FX Trading
In the world of financial markets, Foreign Exchange (Forex, FX) Trading is undoubtedly the largest of all. It represents the market whereby the world’s currencies are exchanged. Each country’s currency is valued relative to another e.g. UK Sterling versus US Dollar, Euro vs Yen, etc, and therefore, there are numerous combinations of currency ‘pairs’ that are traded every day in incredible amounts. An example of this may include PIA firstcapital deciding (within their risk managed approach), that the Euro is likely to appreciate against the US Dollar.
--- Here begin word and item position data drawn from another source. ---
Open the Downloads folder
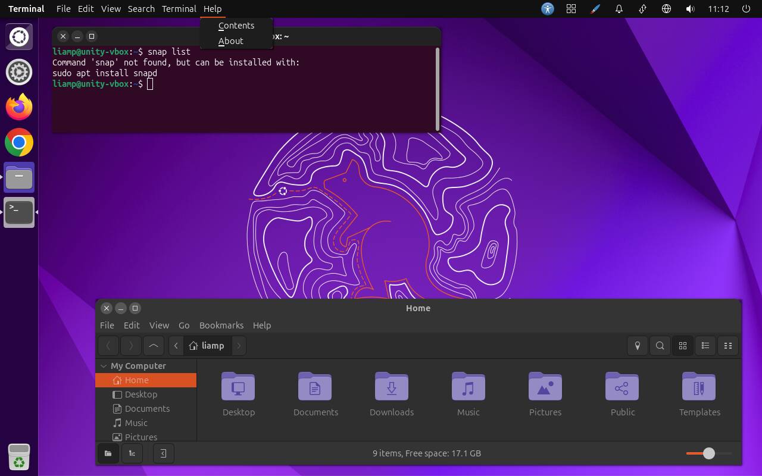This screenshot has height=476, width=762. [x=392, y=394]

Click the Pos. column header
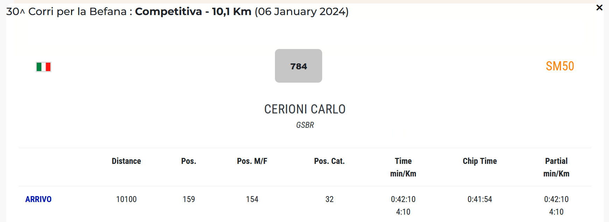point(189,161)
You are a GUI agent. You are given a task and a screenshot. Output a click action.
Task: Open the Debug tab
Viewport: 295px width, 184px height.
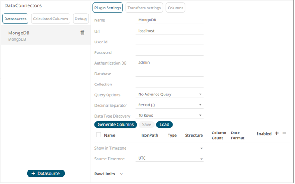pos(80,19)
In this instance we would buy Euro and sell dollars in a traded pair.
The global foreign exchange market sees FX trading of $3.2 trillion average daily turnover (source: BOE JCSC) which is 3 times the average daily turnover of the major global bond markets and 10 times that of the world’s stock markets combined.
Because of the ‘liquidity’ associated with FX Trading it has been referred to in some corners as the market closest to the ideal of perfect competition, notwithstanding currency intervention by central banks which happens from time to time.
Due to the level of FX Trading executed throughout the world, it offers the perfect medium for PIA firstcapital to offer a highly structured managed account service, whilst allowing easy entry & exit in large volumes traded by our experienced market professionals.
The main benefits of investing in the Foreign Exchange markets include:
- Huge FX Trading volumes give exceptional liquidity allowing investors to enter and exit the market place at will.
- Due to its geographical dispersion, the market can be traded 24 hours a day, 5 days a week from anywhere in the world.
- The use of leverage to enhance profit margins allows market professionals to tailor risk levels to different client profiles; however, leverage also increases losses so one needs to be careful about how it is used.